抜粋文
———

『親子で楽しく学ぶ フィンランド式脳力アップBOOK』(フォーメンズ出版)の著者・小林朝夫氏はこう語る。
「フィンランドの国の教員方針は、生活のなかで多くの知識を身につけることを重点においています。森の中に入って、実際に木や草や花を自分の目で見て、手で触れて確かめ、それらの植物の詳細について学ぶ。そんな実践的な教育を柱にして、立体的に知識と思考力を身につけていく方法が『フィンランド式』なんですよ」
この本にはイラストが多数掲載されているが、単にそれを見て覚えるだけのシステムではない。イラストの名称を答えるのではなく、解答・解説を読んで自分なりにそのものに対して理解を深めるのを目的としているのだ。
たとえば傘について、傘の柄は誰もが知っているだろうが、「石突き」になるとどうだろうか?その部分の名称にも驚かされる子どももいるだろうし、その名称の意味を知って、理解を深める子どももいるでだろう。
本に書かれている説明を元に放射状に知識を得、そして自分の中で体系化し考えていく。これこそがフィンランドの教育の真髄なのだ。
近年国際的な教育水準の中で学力の低下が顕在化してきた日本だが、フィンランドの教育法は60年代の頃の日本で普通に行われていた教育だという。これを機に、古き日本の教育法を見直すべきなのかもしれない。

———

抽出情報
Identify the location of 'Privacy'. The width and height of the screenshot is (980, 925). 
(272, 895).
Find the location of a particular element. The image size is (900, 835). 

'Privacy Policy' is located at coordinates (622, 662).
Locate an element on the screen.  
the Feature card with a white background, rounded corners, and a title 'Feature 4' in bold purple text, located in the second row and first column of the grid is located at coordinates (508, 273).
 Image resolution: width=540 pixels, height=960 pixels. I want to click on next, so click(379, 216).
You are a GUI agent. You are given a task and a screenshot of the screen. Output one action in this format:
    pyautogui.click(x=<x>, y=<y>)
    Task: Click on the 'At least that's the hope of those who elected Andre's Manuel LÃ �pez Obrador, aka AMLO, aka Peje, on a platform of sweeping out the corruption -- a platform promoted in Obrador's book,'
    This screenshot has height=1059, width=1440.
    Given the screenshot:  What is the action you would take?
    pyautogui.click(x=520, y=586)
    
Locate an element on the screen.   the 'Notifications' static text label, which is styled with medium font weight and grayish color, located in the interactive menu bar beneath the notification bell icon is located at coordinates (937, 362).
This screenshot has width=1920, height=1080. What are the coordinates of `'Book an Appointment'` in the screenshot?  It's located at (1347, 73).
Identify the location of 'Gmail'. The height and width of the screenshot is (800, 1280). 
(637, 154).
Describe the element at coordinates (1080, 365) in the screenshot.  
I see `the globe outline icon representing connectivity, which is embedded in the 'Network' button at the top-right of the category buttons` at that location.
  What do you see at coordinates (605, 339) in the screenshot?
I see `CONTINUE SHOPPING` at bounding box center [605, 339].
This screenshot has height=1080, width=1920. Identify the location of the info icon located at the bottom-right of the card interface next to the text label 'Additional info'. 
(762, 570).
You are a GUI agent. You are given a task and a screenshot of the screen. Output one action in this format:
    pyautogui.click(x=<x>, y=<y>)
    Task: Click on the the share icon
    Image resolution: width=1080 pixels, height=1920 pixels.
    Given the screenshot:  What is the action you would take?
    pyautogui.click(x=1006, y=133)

———

課題
抜粋文を一字も変えずに全文引用すること。 エントリは参照しなくてよい。

回答
『親子で楽しく学ぶ フィンランド式脳力アップBOOK』(フォーメンズ出版)の著者・小林朝夫氏はこう語る。
「フィンランドの国の教員方針は、生活のなかで多くの知識を身につけることを重点においています。森の中に入って、実際に木や草や花を自分の目で見て、手で触れて確かめ、それらの植物の詳細について学ぶ。そんな実践的な教育を柱にして、立体的に知識と思考力を身につけていく方法が『フィンランド式』なんですよ」
この本にはイラストが多数掲載されているが、単にそれを見て覚えるだけのシステムではない。イラストの名称を答えるのではなく、解答・解説を読んで自分なりにそのものに対して理解を深めるのを目的としているのだ。
たとえば傘について、傘の柄は誰もが知っているだろうが、「石突き」になるとどうだろうか?その部分の名称にも驚かされる子どももいるだろうし、その名称の意味を知って、理解を深める子どももいるでだろう。
本に書かれている説明を元に放射状に知識を得、そして自分の中で体系化し考えていく。これこそがフィンランドの教育の真髄なのだ。
近年国際的な教育水準の中で学力の低下が顕在化してきた日本だが、フィンランドの教育法は60年代の頃の日本で普通に行われていた教育だという。これを機に、古き日本の教育法を見直すべきなのかもしれない。